| Source excerpt |
= = = = = = =

The colourable legislation simply means a legislation which, while transgressing constitutional limitation, is made to appear as if it were quite constitutional. If the law enacted by the legislature is found in substance and in reality beyond the competence of the legislature enacting it, it will be ultra vires and void, even though it apparently purports to be within the competence of the legislature enacting it. It is the substance of the Act that is material and not merely the form or outward appearance[17].

The doctrine is based on the legal maxim that “what cannot be done directly, cannot also be done indirectly”. Therefore, the doctrine is applied when a legislature is not empowered to make certain laws upon certain subjects but makes indirectly which is characterized as a fraud on constitution[18].

K.C. Gajapati Narayana Deo and other v. The state of Orissa[19]– “If the Constitution of a State distributes the legislative powers amongst different bodies, which have to act within their respective spheres marked out by specific legislative entries, or if there are limitations on the legislative authority in the shape of fundamental rights, questions do arise as to whether the legislature in a particular case has or has not, in respect to the subject-matter of the statute or in the method of enacting it, transgressed the limits of its constitutional powers”.

Residuary Power of Legislation-

Article 248 explains the residuary power of Legislation, Clause (1) states that Subject to Article 246-A, Parliament has exclusive power to make any law with respect to any matter not enumerated in the Concurrent Lists or State lists.

Clause (2) Such power shall include the power of making any law imposing a tax not mentioned in either of those lists.

Parliament has exclusive power to make any law with respect to any matter not enumerated in List II or III. Such power shall include the power of making any law imposing a tax not mentioned in either of those lists (It is to be noted that before independence, Governor General, and not the federal legislature, which had such powers).

Entry 97 of List I also lays down that Parliament has exclusive power to make laws with respect to any matter not enumerated in List II or III. Article 248 and Entry 97, List I, assign residuary powers of legislation exclusively to the Union Parliament.

= = = = = = =

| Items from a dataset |

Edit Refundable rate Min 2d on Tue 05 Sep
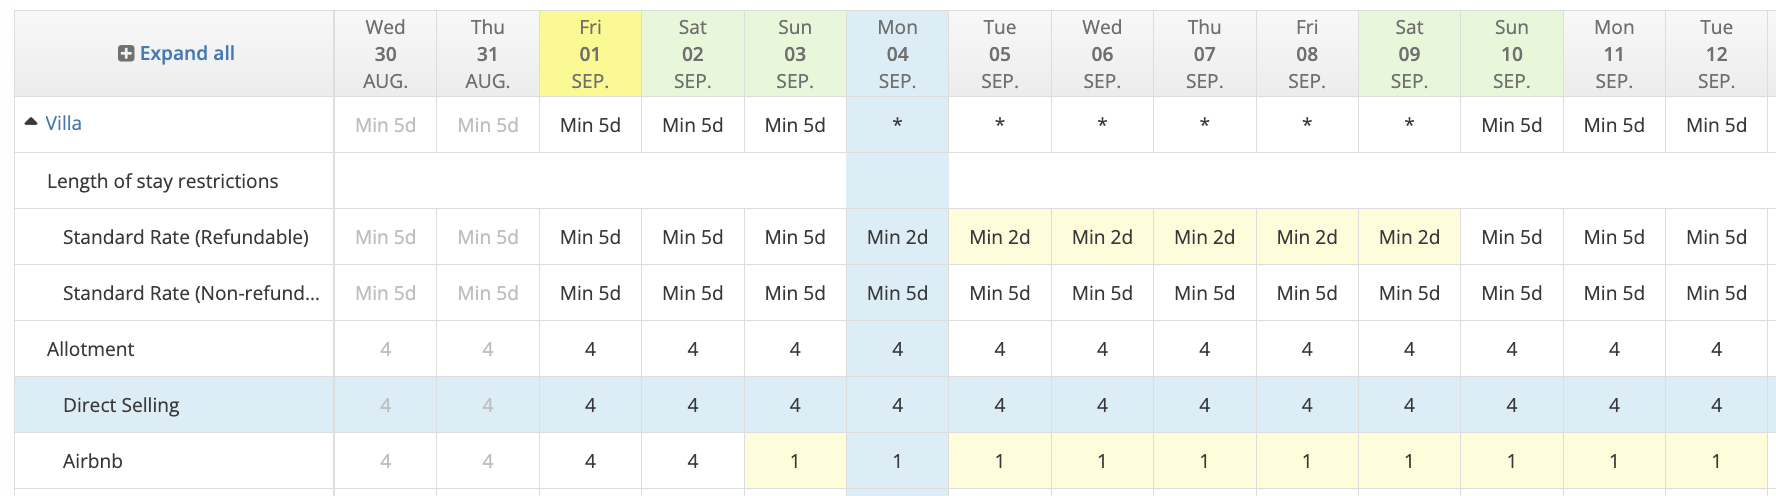The image size is (1776, 496). 1000,237
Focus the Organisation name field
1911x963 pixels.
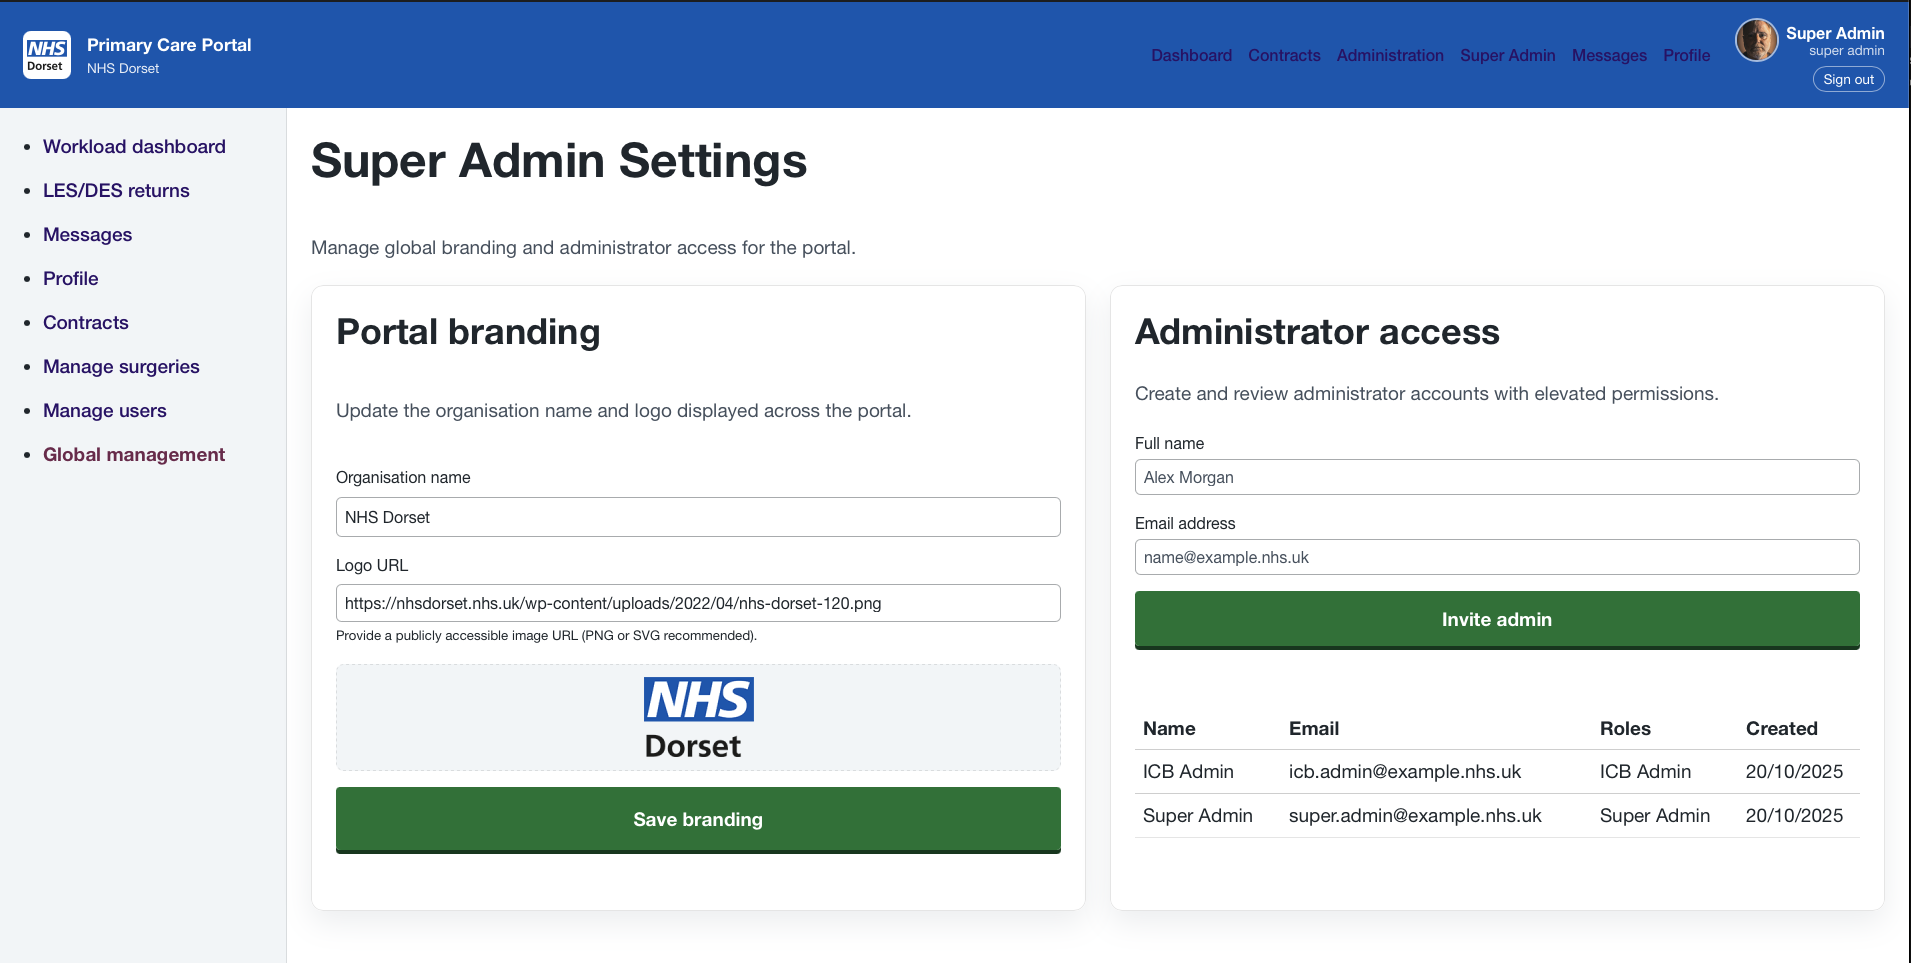[x=697, y=517]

= = = = = = =

| Exercise directions |
Quote the passage on colourable legislation, beginning at the words that have "Article 248 explains" and stopping after "of those lists.". These items were taken from a different source than the passage on colourable legislation.

| Answer |
Article 248 explains the residuary power of Legislation, Clause (1) states that Subject to Article 246-A, Parliament has exclusive power to make any law with respect to any matter not enumerated in the Concurrent Lists or State lists.

Clause (2) Such power shall include the power of making any law imposing a tax not mentioned in either of those lists.